The fast-rising talent, who is included in a group show at Gagosian, challenges viewers by defying singular interpretations

Spann’s Staring Back at You, Rooted and Unwavering (2018). Photo: Martin Parsekian, Courtesy of Half Gallery

One of the most closely watched young artists today, Vaughn Spann defies easy categorization with a unique practice that swings between figurative painting and mixed-media abstraction. “I ask myself a lot why artists create a signature style,” says Spann. “We are all very diverse, critical people. I am trying to find a way to satisfy the things I grapple with day to day, where they converge or compete or allow for poetry.” 

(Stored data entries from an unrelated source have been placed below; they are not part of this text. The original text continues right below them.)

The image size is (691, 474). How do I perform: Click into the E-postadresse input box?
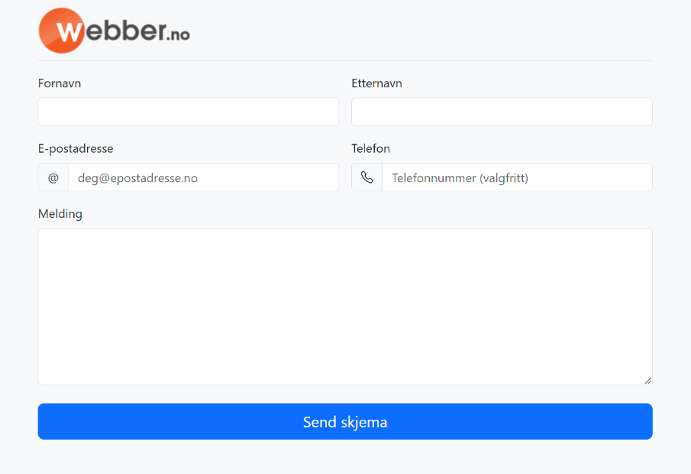click(203, 177)
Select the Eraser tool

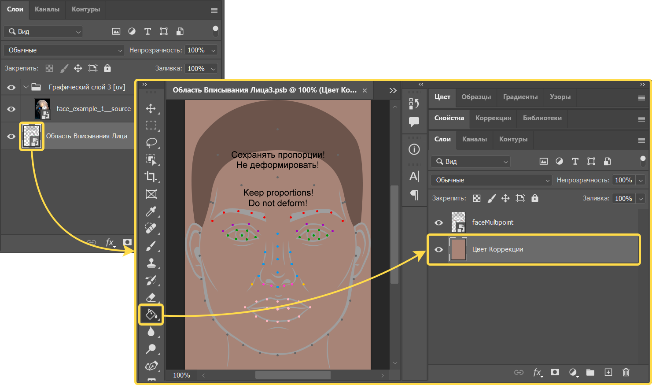coord(151,297)
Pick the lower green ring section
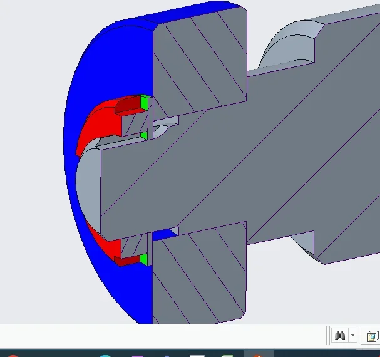380x357 pixels. pos(145,258)
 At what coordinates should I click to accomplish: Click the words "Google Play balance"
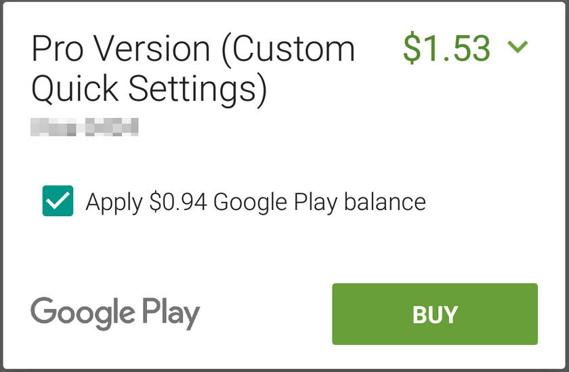[320, 202]
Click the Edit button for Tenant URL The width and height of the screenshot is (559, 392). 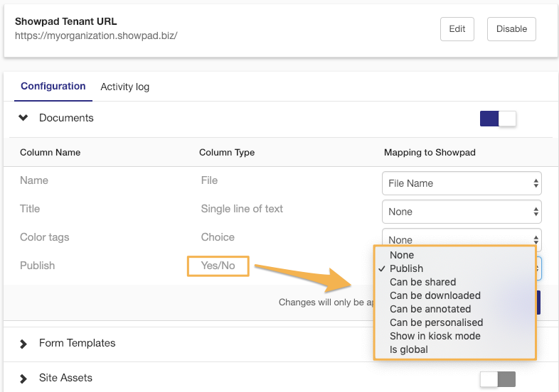pyautogui.click(x=457, y=29)

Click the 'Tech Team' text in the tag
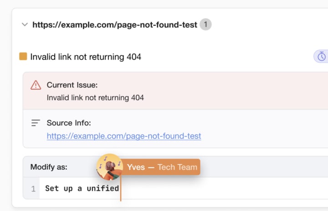[177, 167]
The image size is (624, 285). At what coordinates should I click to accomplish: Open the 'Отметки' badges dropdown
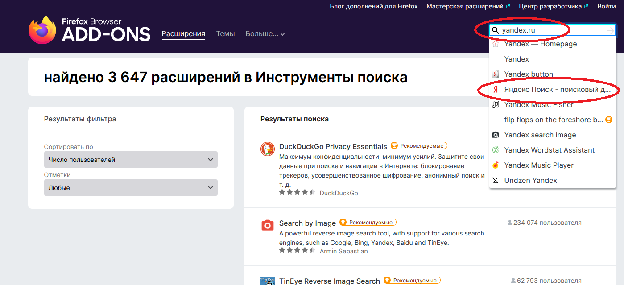131,188
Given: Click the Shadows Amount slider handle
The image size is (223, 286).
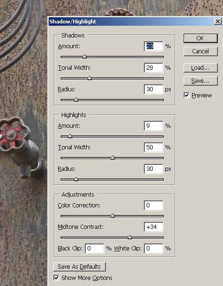Looking at the screenshot, I should pyautogui.click(x=84, y=57).
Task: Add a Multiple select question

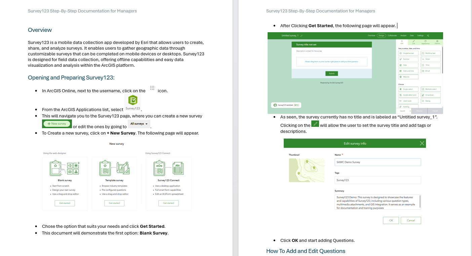Action: (x=431, y=89)
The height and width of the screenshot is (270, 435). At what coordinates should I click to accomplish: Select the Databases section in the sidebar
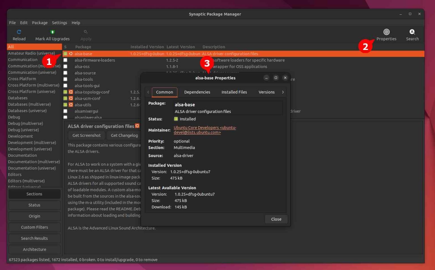(x=18, y=98)
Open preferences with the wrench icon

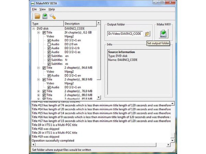53,16
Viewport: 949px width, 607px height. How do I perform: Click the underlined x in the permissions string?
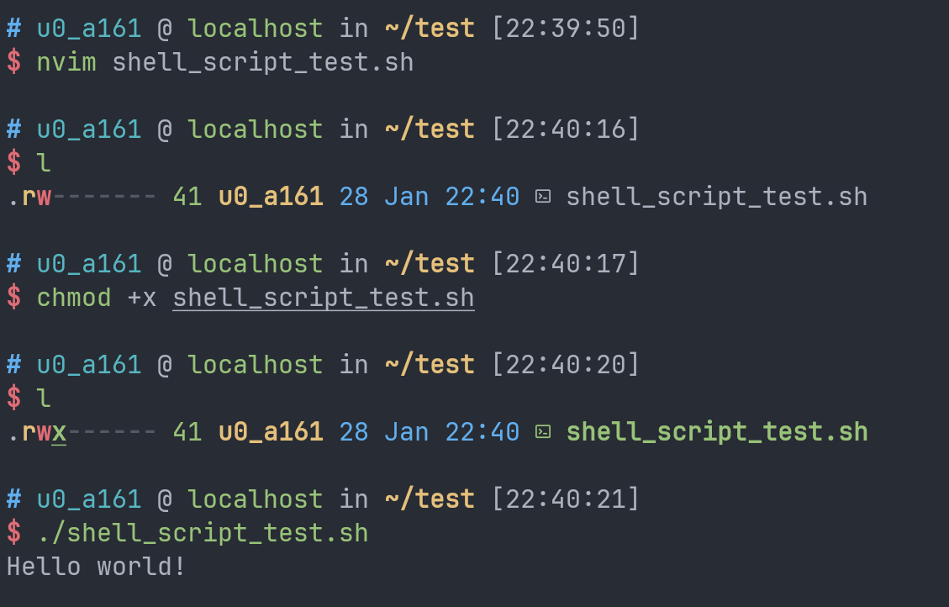(59, 432)
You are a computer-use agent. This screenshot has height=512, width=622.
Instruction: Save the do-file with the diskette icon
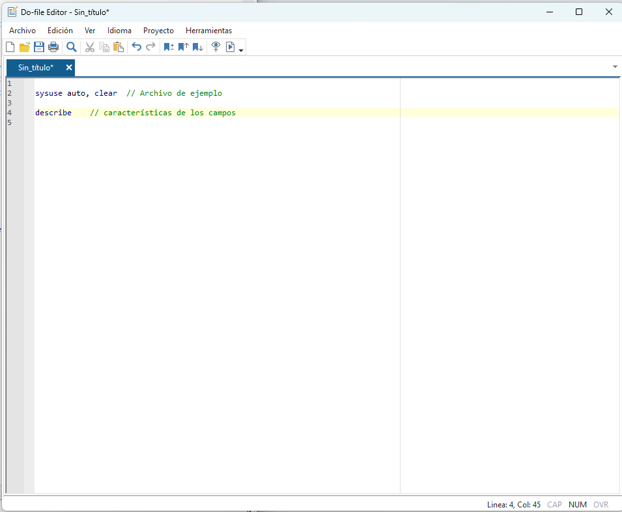tap(39, 47)
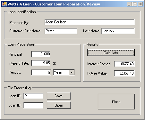This screenshot has height=120, width=145.
Task: Click the Save button
Action: click(x=59, y=96)

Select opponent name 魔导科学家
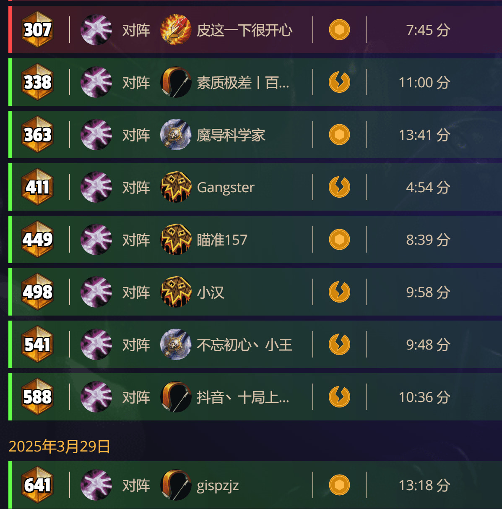coord(231,135)
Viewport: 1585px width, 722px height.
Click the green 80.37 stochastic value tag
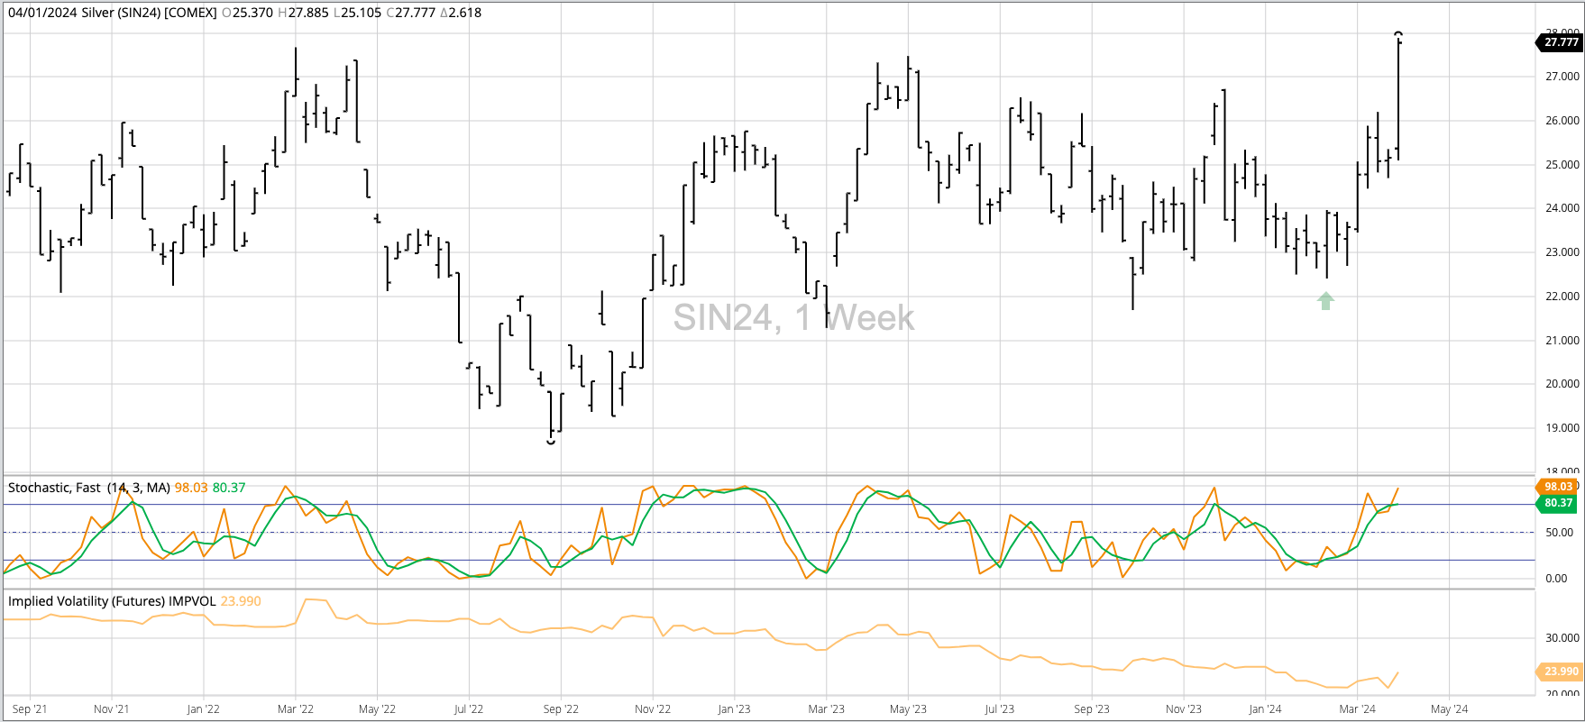click(x=1557, y=503)
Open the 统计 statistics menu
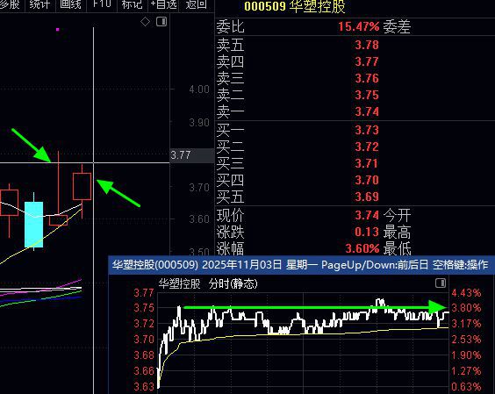Image resolution: width=495 pixels, height=394 pixels. pyautogui.click(x=39, y=4)
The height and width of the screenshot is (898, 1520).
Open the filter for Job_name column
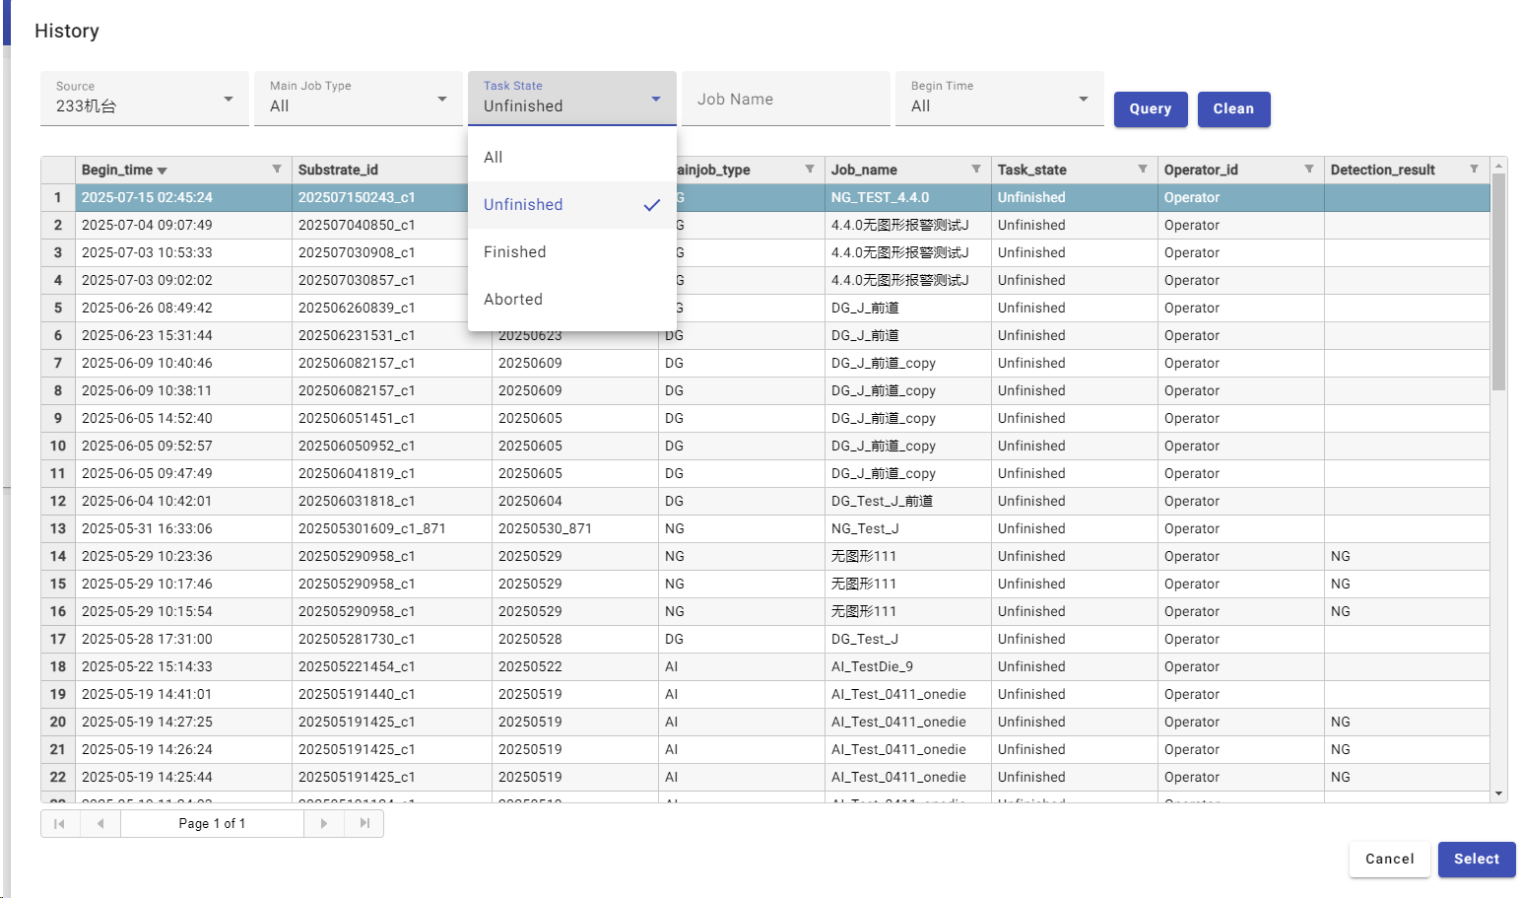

Since graduating from Yale’s MFA program in 2018, Spann has had a sold-out solo show at Half Gallery in New York as well as exhibitions at Almine Rech in London, Night Gallery in Los Angeles, and Takashi Murakami’s Kaikai Kiki Gallery in Tokyo. This fall, his work is included in a group presentation curated by Bill Powers at Gagosian in New York through October 19. “From my first visit to Vaughn’s studio, I was immediately impressed,” says Almine Rech-Picasso, who will mount an exhibition of his art at her New York space in January 2020. “His unconventional narratives challenge the viewer by defying singular interpretations.”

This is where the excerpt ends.